In between political point scoring, chancellor George Osborne took the opportunity to highlight the relative strength of the UK economy, and the risks of handing control back to Labour.
The economy is sure to be a key battleground in May’s election, and there is plenty of evidence to suggest it is on the right track.
Figures released today show the employment rate (73.3 per cent) is now the highest since records began.
There are now 30.94m people in work, an increase of 617,000 over the last 12 months, while the jobless total is 1.86m, the lowest since mid-2008 and almost half a million down on a year ago.

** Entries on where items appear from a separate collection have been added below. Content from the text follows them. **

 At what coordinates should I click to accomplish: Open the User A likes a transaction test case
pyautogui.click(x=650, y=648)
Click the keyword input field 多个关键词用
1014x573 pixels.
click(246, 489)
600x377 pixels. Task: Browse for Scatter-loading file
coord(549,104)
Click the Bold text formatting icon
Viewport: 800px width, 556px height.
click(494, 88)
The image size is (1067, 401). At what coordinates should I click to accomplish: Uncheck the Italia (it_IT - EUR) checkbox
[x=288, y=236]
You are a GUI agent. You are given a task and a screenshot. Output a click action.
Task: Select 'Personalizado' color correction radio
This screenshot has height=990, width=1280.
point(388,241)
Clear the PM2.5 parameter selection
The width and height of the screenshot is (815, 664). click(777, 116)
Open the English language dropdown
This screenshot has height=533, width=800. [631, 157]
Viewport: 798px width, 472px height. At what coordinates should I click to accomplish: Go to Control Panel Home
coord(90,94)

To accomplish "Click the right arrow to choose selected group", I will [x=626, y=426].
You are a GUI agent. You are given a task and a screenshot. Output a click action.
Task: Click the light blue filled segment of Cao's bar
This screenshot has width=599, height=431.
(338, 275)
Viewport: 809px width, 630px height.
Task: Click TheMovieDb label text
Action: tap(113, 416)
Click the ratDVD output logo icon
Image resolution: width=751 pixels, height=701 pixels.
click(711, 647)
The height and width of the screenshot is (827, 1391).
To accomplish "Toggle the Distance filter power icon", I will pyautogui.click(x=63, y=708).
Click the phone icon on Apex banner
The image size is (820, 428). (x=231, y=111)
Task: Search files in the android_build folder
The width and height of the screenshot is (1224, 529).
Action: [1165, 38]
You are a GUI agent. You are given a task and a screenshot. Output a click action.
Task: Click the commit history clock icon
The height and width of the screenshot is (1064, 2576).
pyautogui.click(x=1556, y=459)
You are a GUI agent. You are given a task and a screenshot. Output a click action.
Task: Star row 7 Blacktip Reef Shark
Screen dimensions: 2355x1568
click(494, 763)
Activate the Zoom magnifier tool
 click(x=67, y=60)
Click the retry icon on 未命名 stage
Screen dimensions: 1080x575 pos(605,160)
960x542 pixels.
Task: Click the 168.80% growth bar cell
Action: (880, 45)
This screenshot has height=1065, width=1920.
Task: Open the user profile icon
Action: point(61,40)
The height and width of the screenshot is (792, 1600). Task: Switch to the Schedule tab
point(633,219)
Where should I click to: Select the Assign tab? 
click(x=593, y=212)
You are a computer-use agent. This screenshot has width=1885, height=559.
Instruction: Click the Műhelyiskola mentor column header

Earnings growth slowed slightly last month, but real wages are still growing strongly, helped by record low inflation.
Growth and borrowing projections
At 2.6 per cent, GDP growth in 2014 was strong compared to developed-world peers – as George Osborne pointed out, this is the fastest growth in the G7 (though the IMF forecast that we will be overtaken by the US this year).
Mr Osborne revealed today that the Office for Budget Responsibility has upgraded its projections for economic growth, and reduced its forecast for the budget deficit.
The OBR now projects GDP growth of 2.5 per cent this year (up from 2.4 per cent forecast in the Autumn statement) and 2.3 per cent next year (up from 2.2 per cent).
The chancellor was also keen to point out that the national debt is now falling as a share of GDP, one of his original targets at the start of this parliament.
However, cutting the deficit has proved far more difficult than originally expected.
The coalition once aimed to reduce the deficit to £40bn by 2015, but the latest figure is almost £100bn.
Measures announced today
Lower inflation and higher employment means less welfare spending, and lower inflation means significantly lower debt servicing costs.
However, George Osborne today (18 March) confirmed this extra money would go to reducing debt rather than pre-election giveaways.
However, it appears spending cuts in the next parliament under a Conservative government will be less severe than previously thought, and certainly significantly less than the £70bn predicted by shadow chancellor Ed Balls in a recent speech.
Spending is set to fall to year 2000 levels by 2019, countering Labour’s claim that Mr Osborne would cut spending to 1930s levels.
The biggest change in plans comes at the end of the next parliament, with a £7bn surplus forecast 2019 to 2020, as against the £23bn previously forecast.
This represents a significant loosening in the government’s purse strings at the end of the period.